Element lookup records:
______________________________
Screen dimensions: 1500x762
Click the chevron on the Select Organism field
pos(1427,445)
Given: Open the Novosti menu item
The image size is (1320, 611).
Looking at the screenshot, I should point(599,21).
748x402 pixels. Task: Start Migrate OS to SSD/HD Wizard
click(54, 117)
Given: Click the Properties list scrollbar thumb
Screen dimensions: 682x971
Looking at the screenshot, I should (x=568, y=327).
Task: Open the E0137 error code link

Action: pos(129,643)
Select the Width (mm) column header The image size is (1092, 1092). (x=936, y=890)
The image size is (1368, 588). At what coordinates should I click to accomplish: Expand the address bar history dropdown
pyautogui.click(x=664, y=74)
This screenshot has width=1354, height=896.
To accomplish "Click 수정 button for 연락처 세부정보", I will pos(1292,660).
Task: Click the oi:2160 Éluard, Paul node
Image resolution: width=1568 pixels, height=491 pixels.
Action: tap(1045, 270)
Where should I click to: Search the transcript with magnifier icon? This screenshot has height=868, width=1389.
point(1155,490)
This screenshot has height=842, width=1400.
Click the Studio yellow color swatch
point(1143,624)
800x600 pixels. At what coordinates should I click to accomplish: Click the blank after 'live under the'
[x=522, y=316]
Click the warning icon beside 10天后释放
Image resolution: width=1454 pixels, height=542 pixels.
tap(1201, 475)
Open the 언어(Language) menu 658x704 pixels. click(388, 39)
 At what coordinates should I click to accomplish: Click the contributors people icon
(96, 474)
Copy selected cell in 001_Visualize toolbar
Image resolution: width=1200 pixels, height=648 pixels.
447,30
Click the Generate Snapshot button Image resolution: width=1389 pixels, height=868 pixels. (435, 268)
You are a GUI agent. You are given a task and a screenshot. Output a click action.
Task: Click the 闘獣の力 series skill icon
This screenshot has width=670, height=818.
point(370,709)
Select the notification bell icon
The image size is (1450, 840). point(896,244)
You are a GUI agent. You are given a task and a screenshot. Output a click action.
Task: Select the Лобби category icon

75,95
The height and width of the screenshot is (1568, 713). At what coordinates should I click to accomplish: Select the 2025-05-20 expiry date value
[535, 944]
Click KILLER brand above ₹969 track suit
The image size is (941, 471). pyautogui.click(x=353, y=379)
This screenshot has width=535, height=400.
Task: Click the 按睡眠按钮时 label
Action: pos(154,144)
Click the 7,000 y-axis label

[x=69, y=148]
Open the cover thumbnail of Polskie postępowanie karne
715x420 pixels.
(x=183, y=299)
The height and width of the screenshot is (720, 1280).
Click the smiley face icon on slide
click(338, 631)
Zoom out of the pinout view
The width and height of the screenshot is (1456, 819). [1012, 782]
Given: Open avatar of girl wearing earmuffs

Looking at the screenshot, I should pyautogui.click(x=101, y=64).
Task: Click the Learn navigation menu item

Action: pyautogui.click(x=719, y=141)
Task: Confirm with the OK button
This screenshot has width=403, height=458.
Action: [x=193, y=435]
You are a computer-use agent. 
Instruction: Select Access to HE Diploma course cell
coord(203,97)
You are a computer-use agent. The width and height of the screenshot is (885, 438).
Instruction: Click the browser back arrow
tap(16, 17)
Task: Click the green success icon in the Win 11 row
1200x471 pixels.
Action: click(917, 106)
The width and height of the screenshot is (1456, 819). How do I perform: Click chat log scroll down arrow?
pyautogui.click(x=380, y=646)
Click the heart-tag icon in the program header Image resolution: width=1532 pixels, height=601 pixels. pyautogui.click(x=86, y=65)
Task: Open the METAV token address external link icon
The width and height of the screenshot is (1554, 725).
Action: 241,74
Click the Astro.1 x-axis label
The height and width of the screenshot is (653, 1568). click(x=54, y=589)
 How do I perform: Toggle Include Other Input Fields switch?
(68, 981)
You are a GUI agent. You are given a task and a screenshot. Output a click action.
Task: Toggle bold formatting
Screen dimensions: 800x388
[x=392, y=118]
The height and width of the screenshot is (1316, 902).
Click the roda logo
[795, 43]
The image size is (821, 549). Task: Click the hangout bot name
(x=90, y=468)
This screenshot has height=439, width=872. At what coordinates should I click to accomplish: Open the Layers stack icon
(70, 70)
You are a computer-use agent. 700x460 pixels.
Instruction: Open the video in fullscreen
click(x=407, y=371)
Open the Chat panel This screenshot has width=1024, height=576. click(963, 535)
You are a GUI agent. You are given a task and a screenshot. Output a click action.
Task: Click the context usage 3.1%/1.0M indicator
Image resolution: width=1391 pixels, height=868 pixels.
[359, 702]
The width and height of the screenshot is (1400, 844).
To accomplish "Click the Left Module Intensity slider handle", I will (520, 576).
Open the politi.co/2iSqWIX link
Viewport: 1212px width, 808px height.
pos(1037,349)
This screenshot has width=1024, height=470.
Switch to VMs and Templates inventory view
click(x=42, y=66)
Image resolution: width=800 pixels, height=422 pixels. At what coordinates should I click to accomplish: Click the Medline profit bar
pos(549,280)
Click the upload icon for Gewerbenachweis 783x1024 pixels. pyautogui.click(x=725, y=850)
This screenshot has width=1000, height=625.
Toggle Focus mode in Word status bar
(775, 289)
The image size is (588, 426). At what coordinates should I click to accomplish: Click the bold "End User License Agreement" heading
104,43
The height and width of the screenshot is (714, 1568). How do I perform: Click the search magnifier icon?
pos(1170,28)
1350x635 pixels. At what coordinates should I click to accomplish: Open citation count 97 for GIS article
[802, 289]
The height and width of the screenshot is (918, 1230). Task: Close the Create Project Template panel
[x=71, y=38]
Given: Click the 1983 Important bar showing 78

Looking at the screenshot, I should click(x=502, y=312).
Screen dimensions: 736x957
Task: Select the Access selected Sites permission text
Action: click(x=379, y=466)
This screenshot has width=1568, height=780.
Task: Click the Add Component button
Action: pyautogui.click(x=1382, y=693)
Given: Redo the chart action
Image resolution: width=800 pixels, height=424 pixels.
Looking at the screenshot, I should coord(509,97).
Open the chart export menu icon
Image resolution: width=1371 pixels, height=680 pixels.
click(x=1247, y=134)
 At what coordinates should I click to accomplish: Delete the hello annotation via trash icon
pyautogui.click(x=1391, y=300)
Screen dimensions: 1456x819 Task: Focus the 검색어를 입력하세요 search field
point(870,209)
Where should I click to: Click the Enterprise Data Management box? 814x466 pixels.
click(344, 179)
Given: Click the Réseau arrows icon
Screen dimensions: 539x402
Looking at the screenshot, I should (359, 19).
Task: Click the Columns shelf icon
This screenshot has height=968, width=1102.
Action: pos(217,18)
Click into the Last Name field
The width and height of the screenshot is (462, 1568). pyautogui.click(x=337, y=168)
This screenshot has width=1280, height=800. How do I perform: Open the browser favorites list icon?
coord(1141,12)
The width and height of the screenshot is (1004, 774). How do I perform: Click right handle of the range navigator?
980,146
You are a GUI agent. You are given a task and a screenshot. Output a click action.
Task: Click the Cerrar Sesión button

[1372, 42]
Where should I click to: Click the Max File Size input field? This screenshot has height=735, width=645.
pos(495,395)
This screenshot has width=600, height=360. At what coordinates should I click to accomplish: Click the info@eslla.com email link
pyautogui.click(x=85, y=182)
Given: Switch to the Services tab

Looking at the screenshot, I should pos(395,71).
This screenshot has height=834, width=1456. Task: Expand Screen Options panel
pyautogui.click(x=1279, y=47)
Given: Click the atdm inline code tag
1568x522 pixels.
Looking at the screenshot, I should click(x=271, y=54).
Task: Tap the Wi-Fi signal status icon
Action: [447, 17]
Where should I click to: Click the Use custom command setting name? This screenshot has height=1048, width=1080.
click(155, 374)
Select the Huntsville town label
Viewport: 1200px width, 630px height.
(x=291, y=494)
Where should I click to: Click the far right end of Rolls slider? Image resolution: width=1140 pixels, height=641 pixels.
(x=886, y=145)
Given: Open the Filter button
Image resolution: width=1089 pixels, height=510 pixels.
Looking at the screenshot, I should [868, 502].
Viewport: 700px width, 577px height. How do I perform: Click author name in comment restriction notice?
______________________________
(Stated goal)
Print every line of the records from the line containing "The width and height of the screenshot is (1400, 844)." down to the line containing "click(344, 179)", both included, with nothing changed.

(Final result)
The width and height of the screenshot is (1400, 844).
To accomplish "Click the Left Module Intensity slider handle", I will (520, 576).
Open the politi.co/2iSqWIX link
Viewport: 1212px width, 808px height.
pos(1037,349)
This screenshot has width=1024, height=470.
Switch to VMs and Templates inventory view
click(x=42, y=66)
Image resolution: width=800 pixels, height=422 pixels. At what coordinates should I click to accomplish: Click the Medline profit bar
pos(549,280)
Click the upload icon for Gewerbenachweis 783x1024 pixels. pyautogui.click(x=725, y=850)
This screenshot has width=1000, height=625.
Toggle Focus mode in Word status bar
(775, 289)
The image size is (588, 426). At what coordinates should I click to accomplish: Click the bold "End User License Agreement" heading
104,43
The height and width of the screenshot is (714, 1568). How do I perform: Click the search magnifier icon?
pos(1170,28)
1350x635 pixels. At what coordinates should I click to accomplish: Open citation count 97 for GIS article
[802, 289]
The height and width of the screenshot is (918, 1230). Task: Close the Create Project Template panel
[x=71, y=38]
Given: Click the 1983 Important bar showing 78

Looking at the screenshot, I should click(x=502, y=312).
Screen dimensions: 736x957
Task: Select the Access selected Sites permission text
Action: click(x=379, y=466)
This screenshot has width=1568, height=780.
Task: Click the Add Component button
Action: pyautogui.click(x=1382, y=693)
Given: Redo the chart action
Image resolution: width=800 pixels, height=424 pixels.
Looking at the screenshot, I should coord(509,97).
Open the chart export menu icon
Image resolution: width=1371 pixels, height=680 pixels.
click(x=1247, y=134)
 At what coordinates should I click to accomplish: Delete the hello annotation via trash icon
pyautogui.click(x=1391, y=300)
Screen dimensions: 1456x819 Task: Focus the 검색어를 입력하세요 search field
point(870,209)
Where should I click to: Click the Enterprise Data Management box? 814x466 pixels.
click(344, 179)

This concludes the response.